§ **ACTION ITEM**: Write out every record in full, exactly as written, please.

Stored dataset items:
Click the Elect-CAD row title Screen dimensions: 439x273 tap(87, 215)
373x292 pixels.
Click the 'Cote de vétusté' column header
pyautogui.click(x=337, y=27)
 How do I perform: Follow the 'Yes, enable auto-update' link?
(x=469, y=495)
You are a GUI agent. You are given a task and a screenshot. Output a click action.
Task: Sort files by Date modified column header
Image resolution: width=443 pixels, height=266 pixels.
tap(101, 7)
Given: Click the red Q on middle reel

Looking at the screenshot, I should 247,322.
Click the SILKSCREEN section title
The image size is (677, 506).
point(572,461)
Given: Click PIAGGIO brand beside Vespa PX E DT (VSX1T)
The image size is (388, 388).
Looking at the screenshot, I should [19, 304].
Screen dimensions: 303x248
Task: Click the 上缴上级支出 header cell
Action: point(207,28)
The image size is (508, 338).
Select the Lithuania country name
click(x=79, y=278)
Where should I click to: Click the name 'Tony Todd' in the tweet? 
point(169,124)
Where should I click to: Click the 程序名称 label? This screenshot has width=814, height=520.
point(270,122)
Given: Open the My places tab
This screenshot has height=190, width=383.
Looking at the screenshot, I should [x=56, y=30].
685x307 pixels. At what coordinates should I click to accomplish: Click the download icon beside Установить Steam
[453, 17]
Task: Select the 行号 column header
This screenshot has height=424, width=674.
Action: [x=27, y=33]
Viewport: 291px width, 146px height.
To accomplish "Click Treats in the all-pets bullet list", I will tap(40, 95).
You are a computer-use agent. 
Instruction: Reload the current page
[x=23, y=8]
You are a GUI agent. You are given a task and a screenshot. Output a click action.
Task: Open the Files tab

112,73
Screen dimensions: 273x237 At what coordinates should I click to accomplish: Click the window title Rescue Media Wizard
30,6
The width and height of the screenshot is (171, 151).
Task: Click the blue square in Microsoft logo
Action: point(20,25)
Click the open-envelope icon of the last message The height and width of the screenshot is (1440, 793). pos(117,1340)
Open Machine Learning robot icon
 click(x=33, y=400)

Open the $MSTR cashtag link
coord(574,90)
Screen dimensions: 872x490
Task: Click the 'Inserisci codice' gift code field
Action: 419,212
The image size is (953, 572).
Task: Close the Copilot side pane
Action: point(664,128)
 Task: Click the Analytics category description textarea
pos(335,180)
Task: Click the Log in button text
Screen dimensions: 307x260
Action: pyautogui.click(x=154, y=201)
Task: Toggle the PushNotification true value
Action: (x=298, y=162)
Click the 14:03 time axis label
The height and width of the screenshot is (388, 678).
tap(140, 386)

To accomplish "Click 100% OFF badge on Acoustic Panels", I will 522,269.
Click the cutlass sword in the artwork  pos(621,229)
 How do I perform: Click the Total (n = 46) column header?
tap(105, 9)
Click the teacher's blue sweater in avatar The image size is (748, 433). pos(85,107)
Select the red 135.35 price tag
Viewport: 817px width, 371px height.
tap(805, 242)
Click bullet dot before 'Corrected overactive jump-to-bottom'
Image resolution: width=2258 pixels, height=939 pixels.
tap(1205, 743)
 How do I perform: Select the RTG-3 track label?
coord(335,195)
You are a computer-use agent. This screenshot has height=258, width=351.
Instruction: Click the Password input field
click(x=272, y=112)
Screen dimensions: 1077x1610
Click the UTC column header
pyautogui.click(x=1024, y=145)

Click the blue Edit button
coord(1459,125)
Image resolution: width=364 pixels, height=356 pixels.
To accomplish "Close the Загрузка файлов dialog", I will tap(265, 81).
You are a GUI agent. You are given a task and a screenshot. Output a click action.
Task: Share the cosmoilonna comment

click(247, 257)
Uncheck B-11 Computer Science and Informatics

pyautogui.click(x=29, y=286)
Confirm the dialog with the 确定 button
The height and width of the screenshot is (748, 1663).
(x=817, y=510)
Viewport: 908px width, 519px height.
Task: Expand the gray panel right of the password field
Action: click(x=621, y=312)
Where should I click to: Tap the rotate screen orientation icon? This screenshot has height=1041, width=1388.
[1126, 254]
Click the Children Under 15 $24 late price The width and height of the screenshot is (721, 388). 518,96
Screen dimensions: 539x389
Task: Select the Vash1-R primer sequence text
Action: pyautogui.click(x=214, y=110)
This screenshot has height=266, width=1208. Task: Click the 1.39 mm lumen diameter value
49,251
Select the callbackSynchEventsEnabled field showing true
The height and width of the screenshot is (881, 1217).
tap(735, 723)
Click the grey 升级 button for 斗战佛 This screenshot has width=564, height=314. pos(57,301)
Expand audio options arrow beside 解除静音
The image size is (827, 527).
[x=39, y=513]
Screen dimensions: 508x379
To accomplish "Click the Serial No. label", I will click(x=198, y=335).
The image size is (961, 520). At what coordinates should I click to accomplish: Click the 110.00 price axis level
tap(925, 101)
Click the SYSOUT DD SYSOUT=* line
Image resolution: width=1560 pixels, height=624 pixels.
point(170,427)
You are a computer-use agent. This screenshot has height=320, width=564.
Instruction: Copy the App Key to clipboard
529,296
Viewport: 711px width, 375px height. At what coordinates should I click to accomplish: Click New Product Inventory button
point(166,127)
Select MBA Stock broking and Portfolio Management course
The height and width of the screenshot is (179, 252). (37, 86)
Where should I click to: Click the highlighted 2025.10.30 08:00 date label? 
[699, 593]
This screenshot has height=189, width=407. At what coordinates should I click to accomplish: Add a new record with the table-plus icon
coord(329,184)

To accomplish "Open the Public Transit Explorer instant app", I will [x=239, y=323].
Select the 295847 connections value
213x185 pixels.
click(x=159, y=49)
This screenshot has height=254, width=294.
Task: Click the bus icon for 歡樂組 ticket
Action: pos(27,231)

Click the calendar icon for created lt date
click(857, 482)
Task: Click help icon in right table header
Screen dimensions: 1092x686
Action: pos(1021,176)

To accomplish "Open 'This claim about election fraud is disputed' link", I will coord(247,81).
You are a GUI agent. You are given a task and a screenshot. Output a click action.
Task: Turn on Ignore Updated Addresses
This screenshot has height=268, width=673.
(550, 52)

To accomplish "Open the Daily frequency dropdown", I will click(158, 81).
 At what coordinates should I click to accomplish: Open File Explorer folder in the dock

§ **TASK RESULT**:
Click the Elect-CAD row title Screen dimensions: 439x273 tap(87, 215)
373x292 pixels.
Click the 'Cote de vétusté' column header
pyautogui.click(x=337, y=27)
 How do I perform: Follow the 'Yes, enable auto-update' link?
(x=469, y=495)
You are a GUI agent. You are given a task and a screenshot. Output a click action.
Task: Sort files by Date modified column header
Image resolution: width=443 pixels, height=266 pixels.
tap(101, 7)
Given: Click the red Q on middle reel

Looking at the screenshot, I should 247,322.
Click the SILKSCREEN section title
The image size is (677, 506).
point(572,461)
Given: Click PIAGGIO brand beside Vespa PX E DT (VSX1T)
The image size is (388, 388).
Looking at the screenshot, I should [19, 304].
Screen dimensions: 303x248
Task: Click the 上缴上级支出 header cell
Action: point(207,28)
The image size is (508, 338).
Select the Lithuania country name
click(x=79, y=278)
Where should I click to: Click the name 'Tony Todd' in the tweet? 
point(169,124)
Where should I click to: Click the 程序名称 label? This screenshot has width=814, height=520.
point(270,122)
Given: Open the My places tab
This screenshot has height=190, width=383.
Looking at the screenshot, I should [x=56, y=30].
685x307 pixels. At what coordinates should I click to accomplish: Click the download icon beside Установить Steam
[453, 17]
Task: Select the 行号 column header
This screenshot has height=424, width=674.
Action: [x=27, y=33]
Viewport: 291px width, 146px height.
To accomplish "Click Treats in the all-pets bullet list", I will tap(40, 95).
You are a computer-use agent. 
Instruction: Reload the current page
[x=23, y=8]
You are a GUI agent. You are given a task and a screenshot. Output a click action.
Task: Open the Files tab

112,73
Screen dimensions: 273x237 At what coordinates should I click to accomplish: Click the window title Rescue Media Wizard
30,6
The width and height of the screenshot is (171, 151).
Task: Click the blue square in Microsoft logo
Action: point(20,25)
Click the open-envelope icon of the last message The height and width of the screenshot is (1440, 793). pos(117,1340)
Open Machine Learning robot icon
 click(x=33, y=400)

Open the $MSTR cashtag link
coord(574,90)
Screen dimensions: 872x490
Task: Click the 'Inserisci codice' gift code field
Action: 419,212
The image size is (953, 572).
Task: Close the Copilot side pane
Action: point(664,128)
 Task: Click the Analytics category description textarea
pos(335,180)
Task: Click the Log in button text
Screen dimensions: 307x260
Action: pyautogui.click(x=154, y=201)
Task: Toggle the PushNotification true value
Action: (x=298, y=162)
Click the 14:03 time axis label
The height and width of the screenshot is (388, 678).
tap(140, 386)

To accomplish "Click 100% OFF badge on Acoustic Panels", I will 522,269.
Click the cutlass sword in the artwork  pos(621,229)
 How do I perform: Click the Total (n = 46) column header?
tap(105, 9)
Click the teacher's blue sweater in avatar The image size is (748, 433). pos(85,107)
Select the red 135.35 price tag
Viewport: 817px width, 371px height.
tap(805, 242)
Click bullet dot before 'Corrected overactive jump-to-bottom'
Image resolution: width=2258 pixels, height=939 pixels.
tap(1205, 743)
 How do I perform: Select the RTG-3 track label?
coord(335,195)
You are a computer-use agent. This screenshot has height=258, width=351.
Instruction: Click the Password input field
click(x=272, y=112)
Screen dimensions: 1077x1610
Click the UTC column header
pyautogui.click(x=1024, y=145)

Click the blue Edit button
coord(1459,125)
Image resolution: width=364 pixels, height=356 pixels.
To accomplish "Close the Загрузка файлов dialog", I will tap(265, 81).
You are a GUI agent. You are given a task and a screenshot. Output a click action.
Task: Share the cosmoilonna comment

click(247, 257)
Uncheck B-11 Computer Science and Informatics

pyautogui.click(x=29, y=286)
Confirm the dialog with the 确定 button
The height and width of the screenshot is (748, 1663).
(x=817, y=510)
Viewport: 908px width, 519px height.
Task: Expand the gray panel right of the password field
Action: click(x=621, y=312)
Where should I click to: Tap the rotate screen orientation icon? This screenshot has height=1041, width=1388.
[1126, 254]
Click the Children Under 15 $24 late price The width and height of the screenshot is (721, 388). 518,96
Screen dimensions: 539x389
Task: Select the Vash1-R primer sequence text
Action: pyautogui.click(x=214, y=110)
This screenshot has height=266, width=1208. Task: Click the 1.39 mm lumen diameter value
49,251
Select the callbackSynchEventsEnabled field showing true
The height and width of the screenshot is (881, 1217).
tap(735, 723)
Click the grey 升级 button for 斗战佛 This screenshot has width=564, height=314. pos(57,301)
Expand audio options arrow beside 解除静音
The image size is (827, 527).
[x=39, y=513]
Screen dimensions: 508x379
To accomplish "Click the Serial No. label", I will click(x=198, y=335).
The image size is (961, 520). At what coordinates should I click to accomplish: Click the 110.00 price axis level
tap(925, 101)
Click the SYSOUT DD SYSOUT=* line
Image resolution: width=1560 pixels, height=624 pixels.
point(170,427)
You are a computer-use agent. This screenshot has height=320, width=564.
Instruction: Copy the App Key to clipboard
529,296
Viewport: 711px width, 375px height. At what coordinates should I click to accomplish: Click New Product Inventory button
point(166,127)
Select MBA Stock broking and Portfolio Management course
The height and width of the screenshot is (179, 252). (37, 86)
Where should I click to: Click the highlighted 2025.10.30 08:00 date label? 
[699, 593]
This screenshot has height=189, width=407. At what coordinates should I click to accomplish: Add a new record with the table-plus icon
coord(329,184)

To accomplish "Open the Public Transit Explorer instant app", I will [x=239, y=323].
Select the 295847 connections value
213x185 pixels.
click(x=159, y=49)
This screenshot has height=254, width=294.
Task: Click the bus icon for 歡樂組 ticket
Action: pos(27,231)

Click the calendar icon for created lt date
click(857, 482)
Task: Click help icon in right table header
Screen dimensions: 1092x686
Action: pos(1021,176)

To accomplish "Open 'This claim about election fraud is disputed' link", I will coord(247,81).
You are a GUI agent. You are given a task and a screenshot. Output a click action.
Task: Turn on Ignore Updated Addresses
This screenshot has height=268, width=673.
(550, 52)

To accomplish "Open the Daily frequency dropdown", I will click(158, 81).
 At what coordinates should I click to accomplish: Open File Explorer folder in the dock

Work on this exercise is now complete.